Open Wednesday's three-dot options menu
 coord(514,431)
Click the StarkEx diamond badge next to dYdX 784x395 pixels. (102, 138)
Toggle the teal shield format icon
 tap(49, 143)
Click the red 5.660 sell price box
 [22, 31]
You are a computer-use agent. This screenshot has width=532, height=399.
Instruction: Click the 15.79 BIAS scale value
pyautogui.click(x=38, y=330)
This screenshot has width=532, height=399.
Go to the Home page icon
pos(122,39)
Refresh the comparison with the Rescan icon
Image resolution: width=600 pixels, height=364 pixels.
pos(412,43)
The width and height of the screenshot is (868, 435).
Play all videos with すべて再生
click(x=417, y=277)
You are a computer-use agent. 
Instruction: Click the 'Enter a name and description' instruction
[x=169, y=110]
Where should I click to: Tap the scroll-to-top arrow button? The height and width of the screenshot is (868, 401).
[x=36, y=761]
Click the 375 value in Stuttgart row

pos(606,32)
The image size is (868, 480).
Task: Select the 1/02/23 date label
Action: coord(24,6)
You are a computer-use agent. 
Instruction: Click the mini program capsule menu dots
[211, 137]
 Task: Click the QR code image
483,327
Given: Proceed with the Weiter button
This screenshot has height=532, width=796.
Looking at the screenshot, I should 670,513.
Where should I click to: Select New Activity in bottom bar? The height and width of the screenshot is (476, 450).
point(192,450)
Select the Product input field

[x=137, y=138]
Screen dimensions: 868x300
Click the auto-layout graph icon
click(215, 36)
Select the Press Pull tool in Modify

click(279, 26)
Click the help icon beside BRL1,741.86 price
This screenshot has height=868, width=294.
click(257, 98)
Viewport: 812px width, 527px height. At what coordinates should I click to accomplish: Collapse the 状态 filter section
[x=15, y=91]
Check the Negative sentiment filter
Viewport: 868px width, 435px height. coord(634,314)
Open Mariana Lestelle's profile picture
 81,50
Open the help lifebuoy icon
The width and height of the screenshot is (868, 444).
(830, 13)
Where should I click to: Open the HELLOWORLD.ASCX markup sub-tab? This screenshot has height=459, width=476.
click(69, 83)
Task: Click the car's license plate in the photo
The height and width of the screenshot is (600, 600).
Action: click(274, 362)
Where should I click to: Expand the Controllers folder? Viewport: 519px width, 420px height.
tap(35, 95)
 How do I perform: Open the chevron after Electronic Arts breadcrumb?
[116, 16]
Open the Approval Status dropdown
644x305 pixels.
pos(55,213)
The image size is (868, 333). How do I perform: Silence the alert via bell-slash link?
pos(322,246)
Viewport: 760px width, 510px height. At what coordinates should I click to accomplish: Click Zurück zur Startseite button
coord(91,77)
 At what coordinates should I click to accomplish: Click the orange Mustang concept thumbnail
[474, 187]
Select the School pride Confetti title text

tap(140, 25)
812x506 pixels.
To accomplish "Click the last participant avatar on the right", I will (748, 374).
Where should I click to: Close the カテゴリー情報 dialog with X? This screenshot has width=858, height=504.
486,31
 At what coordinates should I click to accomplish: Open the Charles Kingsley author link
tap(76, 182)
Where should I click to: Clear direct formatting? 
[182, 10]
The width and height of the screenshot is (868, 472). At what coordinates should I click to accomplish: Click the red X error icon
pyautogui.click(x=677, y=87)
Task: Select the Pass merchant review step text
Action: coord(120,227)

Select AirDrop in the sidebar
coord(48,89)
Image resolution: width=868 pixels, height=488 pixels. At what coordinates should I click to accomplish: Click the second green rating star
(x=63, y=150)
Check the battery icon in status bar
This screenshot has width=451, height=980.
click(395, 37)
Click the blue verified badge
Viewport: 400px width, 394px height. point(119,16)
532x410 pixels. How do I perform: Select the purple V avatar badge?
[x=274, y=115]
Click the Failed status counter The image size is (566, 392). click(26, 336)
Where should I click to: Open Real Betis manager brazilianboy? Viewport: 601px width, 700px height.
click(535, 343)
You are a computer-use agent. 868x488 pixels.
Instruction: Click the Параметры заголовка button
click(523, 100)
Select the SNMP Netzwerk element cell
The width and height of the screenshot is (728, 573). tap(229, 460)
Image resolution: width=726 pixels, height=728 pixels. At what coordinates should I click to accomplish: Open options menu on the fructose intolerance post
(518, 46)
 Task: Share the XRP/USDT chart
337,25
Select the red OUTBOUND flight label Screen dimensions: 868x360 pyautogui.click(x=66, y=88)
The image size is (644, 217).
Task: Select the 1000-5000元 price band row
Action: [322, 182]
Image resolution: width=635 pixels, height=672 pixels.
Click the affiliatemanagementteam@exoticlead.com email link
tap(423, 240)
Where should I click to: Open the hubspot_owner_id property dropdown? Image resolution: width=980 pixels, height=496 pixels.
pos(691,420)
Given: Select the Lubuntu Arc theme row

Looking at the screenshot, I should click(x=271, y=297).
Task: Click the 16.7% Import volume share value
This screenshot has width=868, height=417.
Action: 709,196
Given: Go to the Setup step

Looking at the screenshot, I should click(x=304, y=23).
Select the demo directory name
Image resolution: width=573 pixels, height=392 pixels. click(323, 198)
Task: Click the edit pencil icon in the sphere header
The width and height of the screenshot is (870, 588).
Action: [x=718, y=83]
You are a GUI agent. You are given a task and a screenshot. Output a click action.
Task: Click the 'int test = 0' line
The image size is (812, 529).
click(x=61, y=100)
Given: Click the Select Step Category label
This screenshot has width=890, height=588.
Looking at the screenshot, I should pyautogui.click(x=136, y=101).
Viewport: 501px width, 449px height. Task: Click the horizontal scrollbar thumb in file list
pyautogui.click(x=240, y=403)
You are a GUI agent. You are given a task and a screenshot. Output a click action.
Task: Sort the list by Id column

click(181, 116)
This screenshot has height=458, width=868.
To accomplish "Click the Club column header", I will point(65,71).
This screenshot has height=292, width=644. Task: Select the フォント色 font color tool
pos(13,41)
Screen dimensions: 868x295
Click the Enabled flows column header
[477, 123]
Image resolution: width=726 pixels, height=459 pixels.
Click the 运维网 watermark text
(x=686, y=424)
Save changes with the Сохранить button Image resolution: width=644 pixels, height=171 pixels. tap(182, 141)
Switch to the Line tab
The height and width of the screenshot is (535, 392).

......

Within the listing above, give again exactly every line from the line with "Click the blue verified badge" through the line with "Given: Click the Select Step Category label", both included, and no other line.

Click the blue verified badge
Viewport: 400px width, 394px height. point(119,16)
532x410 pixels. How do I perform: Select the purple V avatar badge?
[x=274, y=115]
Click the Failed status counter The image size is (566, 392). click(26, 336)
Where should I click to: Open Real Betis manager brazilianboy? Viewport: 601px width, 700px height.
click(535, 343)
You are a computer-use agent. 868x488 pixels.
Instruction: Click the Параметры заголовка button
click(523, 100)
Select the SNMP Netzwerk element cell
The width and height of the screenshot is (728, 573). tap(229, 460)
Image resolution: width=726 pixels, height=728 pixels. At what coordinates should I click to accomplish: Open options menu on the fructose intolerance post
(518, 46)
 Task: Share the XRP/USDT chart
337,25
Select the red OUTBOUND flight label Screen dimensions: 868x360 pyautogui.click(x=66, y=88)
The image size is (644, 217).
Task: Select the 1000-5000元 price band row
Action: [322, 182]
Image resolution: width=635 pixels, height=672 pixels.
Click the affiliatemanagementteam@exoticlead.com email link
tap(423, 240)
Where should I click to: Open the hubspot_owner_id property dropdown? Image resolution: width=980 pixels, height=496 pixels.
pos(691,420)
Given: Select the Lubuntu Arc theme row

Looking at the screenshot, I should click(x=271, y=297).
Task: Click the 16.7% Import volume share value
This screenshot has width=868, height=417.
Action: 709,196
Given: Go to the Setup step

Looking at the screenshot, I should click(x=304, y=23).
Select the demo directory name
Image resolution: width=573 pixels, height=392 pixels. click(323, 198)
Task: Click the edit pencil icon in the sphere header
The width and height of the screenshot is (870, 588).
Action: [x=718, y=83]
You are a GUI agent. You are given a task and a screenshot. Output a click action.
Task: Click the 'int test = 0' line
The image size is (812, 529).
click(x=61, y=100)
Given: Click the Select Step Category label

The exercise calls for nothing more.